> Task directions: How many lines of the records below contain the word "input"? Answer with the number alone.

> Data for processing:
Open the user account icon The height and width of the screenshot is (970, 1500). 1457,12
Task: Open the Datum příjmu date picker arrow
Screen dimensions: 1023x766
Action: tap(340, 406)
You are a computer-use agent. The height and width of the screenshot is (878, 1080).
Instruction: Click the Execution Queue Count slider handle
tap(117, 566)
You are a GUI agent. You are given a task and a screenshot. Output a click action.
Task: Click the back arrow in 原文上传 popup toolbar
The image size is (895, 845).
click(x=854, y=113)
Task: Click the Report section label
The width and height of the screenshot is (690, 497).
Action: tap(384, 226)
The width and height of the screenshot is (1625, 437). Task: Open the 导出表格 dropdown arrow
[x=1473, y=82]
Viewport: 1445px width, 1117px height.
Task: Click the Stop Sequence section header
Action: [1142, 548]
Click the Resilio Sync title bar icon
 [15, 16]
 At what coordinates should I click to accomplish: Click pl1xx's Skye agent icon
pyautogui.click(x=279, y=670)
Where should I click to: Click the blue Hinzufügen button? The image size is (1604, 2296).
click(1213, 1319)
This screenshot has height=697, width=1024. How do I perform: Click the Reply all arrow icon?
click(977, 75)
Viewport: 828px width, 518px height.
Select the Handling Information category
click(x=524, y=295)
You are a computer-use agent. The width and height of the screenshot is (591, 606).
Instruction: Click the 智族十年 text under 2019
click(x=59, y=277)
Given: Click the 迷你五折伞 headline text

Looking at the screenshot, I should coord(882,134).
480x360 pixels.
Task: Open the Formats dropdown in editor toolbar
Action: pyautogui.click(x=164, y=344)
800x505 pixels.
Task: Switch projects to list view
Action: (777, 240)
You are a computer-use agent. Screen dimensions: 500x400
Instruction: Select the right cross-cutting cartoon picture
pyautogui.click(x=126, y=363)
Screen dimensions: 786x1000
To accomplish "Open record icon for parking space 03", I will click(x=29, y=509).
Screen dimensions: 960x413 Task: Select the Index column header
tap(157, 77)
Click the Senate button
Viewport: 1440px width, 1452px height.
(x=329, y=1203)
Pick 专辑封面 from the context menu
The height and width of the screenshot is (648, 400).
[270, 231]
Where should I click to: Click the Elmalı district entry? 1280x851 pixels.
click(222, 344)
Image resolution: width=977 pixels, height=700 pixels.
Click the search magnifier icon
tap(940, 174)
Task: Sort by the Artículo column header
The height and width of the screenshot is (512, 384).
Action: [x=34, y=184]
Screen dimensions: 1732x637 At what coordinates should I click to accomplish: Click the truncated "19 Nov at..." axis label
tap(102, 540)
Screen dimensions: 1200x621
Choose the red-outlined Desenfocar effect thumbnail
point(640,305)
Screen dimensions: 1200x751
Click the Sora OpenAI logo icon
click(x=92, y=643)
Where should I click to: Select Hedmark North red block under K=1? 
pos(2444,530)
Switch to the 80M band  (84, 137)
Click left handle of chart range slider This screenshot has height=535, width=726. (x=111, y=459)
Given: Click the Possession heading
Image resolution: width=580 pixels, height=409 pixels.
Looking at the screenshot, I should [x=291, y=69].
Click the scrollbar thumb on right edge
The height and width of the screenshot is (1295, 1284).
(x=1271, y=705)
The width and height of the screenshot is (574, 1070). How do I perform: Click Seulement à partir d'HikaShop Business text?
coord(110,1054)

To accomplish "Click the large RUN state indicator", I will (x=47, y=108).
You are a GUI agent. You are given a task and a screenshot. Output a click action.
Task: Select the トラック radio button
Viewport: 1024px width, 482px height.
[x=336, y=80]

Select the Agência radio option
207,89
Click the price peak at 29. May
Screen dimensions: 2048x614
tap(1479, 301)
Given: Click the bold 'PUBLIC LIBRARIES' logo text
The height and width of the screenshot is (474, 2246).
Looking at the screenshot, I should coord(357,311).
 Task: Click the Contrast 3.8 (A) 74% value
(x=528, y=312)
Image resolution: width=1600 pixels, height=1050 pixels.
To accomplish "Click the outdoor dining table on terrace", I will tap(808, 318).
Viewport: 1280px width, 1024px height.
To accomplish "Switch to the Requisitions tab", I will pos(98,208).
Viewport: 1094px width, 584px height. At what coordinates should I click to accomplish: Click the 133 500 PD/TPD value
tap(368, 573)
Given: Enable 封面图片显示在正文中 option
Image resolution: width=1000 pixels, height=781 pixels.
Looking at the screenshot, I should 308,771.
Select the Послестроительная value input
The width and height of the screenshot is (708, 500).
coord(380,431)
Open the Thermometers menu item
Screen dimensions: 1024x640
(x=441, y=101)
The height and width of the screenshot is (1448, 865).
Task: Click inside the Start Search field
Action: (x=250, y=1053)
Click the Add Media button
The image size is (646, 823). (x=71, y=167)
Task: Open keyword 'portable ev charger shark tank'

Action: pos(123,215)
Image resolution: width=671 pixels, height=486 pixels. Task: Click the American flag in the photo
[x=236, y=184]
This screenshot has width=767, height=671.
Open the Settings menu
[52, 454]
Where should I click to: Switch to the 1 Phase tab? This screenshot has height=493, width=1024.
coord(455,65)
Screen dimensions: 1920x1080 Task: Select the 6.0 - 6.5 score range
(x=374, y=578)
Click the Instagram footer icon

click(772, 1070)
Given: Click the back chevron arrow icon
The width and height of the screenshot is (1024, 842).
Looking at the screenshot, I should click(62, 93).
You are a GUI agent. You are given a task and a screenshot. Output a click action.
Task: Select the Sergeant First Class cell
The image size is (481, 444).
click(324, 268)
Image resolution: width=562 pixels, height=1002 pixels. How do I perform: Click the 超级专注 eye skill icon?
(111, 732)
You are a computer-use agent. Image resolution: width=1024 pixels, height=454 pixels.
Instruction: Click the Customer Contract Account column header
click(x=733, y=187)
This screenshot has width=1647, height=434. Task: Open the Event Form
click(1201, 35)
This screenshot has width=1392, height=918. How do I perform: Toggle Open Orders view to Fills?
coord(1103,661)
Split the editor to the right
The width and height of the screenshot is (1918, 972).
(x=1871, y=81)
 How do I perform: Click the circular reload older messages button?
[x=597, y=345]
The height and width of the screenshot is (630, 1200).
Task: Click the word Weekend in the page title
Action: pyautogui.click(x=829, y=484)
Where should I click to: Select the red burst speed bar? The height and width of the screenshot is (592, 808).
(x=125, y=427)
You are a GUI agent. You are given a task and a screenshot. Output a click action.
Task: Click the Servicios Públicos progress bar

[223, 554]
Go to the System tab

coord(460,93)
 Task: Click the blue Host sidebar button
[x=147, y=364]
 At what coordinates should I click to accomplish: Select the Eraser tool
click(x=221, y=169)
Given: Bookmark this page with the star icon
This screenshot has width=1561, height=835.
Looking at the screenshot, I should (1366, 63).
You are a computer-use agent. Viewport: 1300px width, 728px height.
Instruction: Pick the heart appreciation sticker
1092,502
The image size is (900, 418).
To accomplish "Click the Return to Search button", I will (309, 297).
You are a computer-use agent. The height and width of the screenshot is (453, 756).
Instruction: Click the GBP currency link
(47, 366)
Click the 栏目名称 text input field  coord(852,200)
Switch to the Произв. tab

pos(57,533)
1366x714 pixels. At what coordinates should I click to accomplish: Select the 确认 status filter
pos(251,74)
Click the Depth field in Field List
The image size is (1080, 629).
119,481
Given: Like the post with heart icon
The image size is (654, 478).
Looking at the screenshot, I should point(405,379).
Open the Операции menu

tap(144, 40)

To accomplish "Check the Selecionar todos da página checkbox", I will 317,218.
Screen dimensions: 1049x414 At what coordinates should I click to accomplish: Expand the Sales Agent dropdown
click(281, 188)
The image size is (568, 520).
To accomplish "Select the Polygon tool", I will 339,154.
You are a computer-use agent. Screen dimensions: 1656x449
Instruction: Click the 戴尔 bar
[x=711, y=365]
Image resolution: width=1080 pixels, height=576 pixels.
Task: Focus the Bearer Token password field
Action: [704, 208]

> Result: 2